Violenza sessuale su una studentessa disabile, aperto il processo. Sotto accusa davanti al tribunale di Frosinone c'è un autista di scuolabus di Paliano, 37 anni. L'uomo, il 29 gennaio 2019, era stato arrestato con l'accusa di violenza sessuale ai danni di una ventiduenne invalida al 100%. Secondo la procura, con l'inganno l'avrebbe convinta a farsi inviare prima foto di lei nuda e poi a compiere con lei atti sessuali completi. Dopo l'incidente probatorio nel quale era stata ascoltata la vittima, l'uomo aveva lasciato il carcere per gli arresti domiciliari.

Successivamente, il tribunale della libertà, nel luglio dello scorso anno, gli aveva revocato i domiciliari, anche se con la prescrizione di non avvicinarsi a meno di cento metri dalla ragazza e di non comunicare con qualsiasi mezzo con la stessa. Nel corso della prima udienza sono stati ascoltati i carabinieri che diedero avvio alle indagini, partite dopo la denuncia dei genitori della ragazza, ai quali la stessa si era confidata.
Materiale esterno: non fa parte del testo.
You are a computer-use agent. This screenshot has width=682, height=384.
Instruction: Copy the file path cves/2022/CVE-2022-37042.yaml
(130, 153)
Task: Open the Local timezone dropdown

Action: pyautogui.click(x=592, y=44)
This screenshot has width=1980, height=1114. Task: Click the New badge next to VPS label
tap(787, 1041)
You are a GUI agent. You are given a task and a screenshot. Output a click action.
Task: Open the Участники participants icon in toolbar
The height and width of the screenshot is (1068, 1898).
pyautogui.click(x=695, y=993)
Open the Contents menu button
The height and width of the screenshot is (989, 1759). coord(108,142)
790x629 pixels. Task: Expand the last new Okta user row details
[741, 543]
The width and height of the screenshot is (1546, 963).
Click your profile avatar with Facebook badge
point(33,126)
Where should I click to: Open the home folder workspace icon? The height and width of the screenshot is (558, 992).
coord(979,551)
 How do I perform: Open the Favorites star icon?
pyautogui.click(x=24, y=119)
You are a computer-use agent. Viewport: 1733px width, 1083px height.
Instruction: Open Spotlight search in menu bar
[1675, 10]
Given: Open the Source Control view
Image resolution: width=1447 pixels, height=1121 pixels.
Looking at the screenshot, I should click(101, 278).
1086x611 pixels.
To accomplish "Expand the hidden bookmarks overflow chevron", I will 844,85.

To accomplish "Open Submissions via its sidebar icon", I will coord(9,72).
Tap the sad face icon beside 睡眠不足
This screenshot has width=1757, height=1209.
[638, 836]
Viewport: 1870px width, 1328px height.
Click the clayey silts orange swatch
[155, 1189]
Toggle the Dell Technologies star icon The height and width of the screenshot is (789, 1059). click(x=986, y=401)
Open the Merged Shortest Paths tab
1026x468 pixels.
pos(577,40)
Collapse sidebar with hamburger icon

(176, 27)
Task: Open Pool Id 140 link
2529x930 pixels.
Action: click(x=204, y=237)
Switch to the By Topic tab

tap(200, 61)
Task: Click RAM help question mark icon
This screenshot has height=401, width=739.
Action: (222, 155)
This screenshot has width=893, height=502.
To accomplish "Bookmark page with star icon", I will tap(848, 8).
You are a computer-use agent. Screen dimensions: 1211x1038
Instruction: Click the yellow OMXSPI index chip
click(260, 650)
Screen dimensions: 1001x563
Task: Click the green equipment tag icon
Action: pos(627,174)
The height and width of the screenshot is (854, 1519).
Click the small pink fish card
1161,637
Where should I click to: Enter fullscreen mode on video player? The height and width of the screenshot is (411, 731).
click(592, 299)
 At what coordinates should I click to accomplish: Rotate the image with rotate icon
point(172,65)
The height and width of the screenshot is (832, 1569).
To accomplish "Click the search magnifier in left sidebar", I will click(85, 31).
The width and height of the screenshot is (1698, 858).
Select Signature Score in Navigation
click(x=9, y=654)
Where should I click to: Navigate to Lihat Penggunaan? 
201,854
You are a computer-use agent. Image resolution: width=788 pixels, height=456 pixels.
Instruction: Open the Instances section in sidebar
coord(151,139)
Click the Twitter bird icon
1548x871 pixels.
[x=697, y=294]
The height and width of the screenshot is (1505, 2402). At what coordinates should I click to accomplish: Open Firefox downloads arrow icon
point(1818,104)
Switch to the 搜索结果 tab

I militari del'Arma avevano anche sequestrato la messaggistica vocale e scritta, intercorsa tra l'accusato e la parte offesa.

L'uomo, che è difeso dall'avvocato Giampiero Vellucci, ha sempre respinto le accuse. Nega qualsiasi rapporto sessuale con la studentessa, sostenendo di aver avuto solo degli approcci. La ragazza nel frattempo si è costituita parte civile attraverso gli avvocati Rosita Lioi e Alessandra Sardellitti. Gran parte del processo si giocherà sulla capacità della studentessa di relazionarsi con altre persone. Andrà valutato se il suo deficit le impediva di autodeterminarsi o se, come sostiene la difesa, nonostante il deficit poteva intrattenere coscientemente dei rapporti sessuali. Il processo proseguirà il 21 luglio con l'audizione dei genitori della ragazza, i quali presentarono la denuncia non appena venuti a conoscenza di quanto raccontato dalla figlia.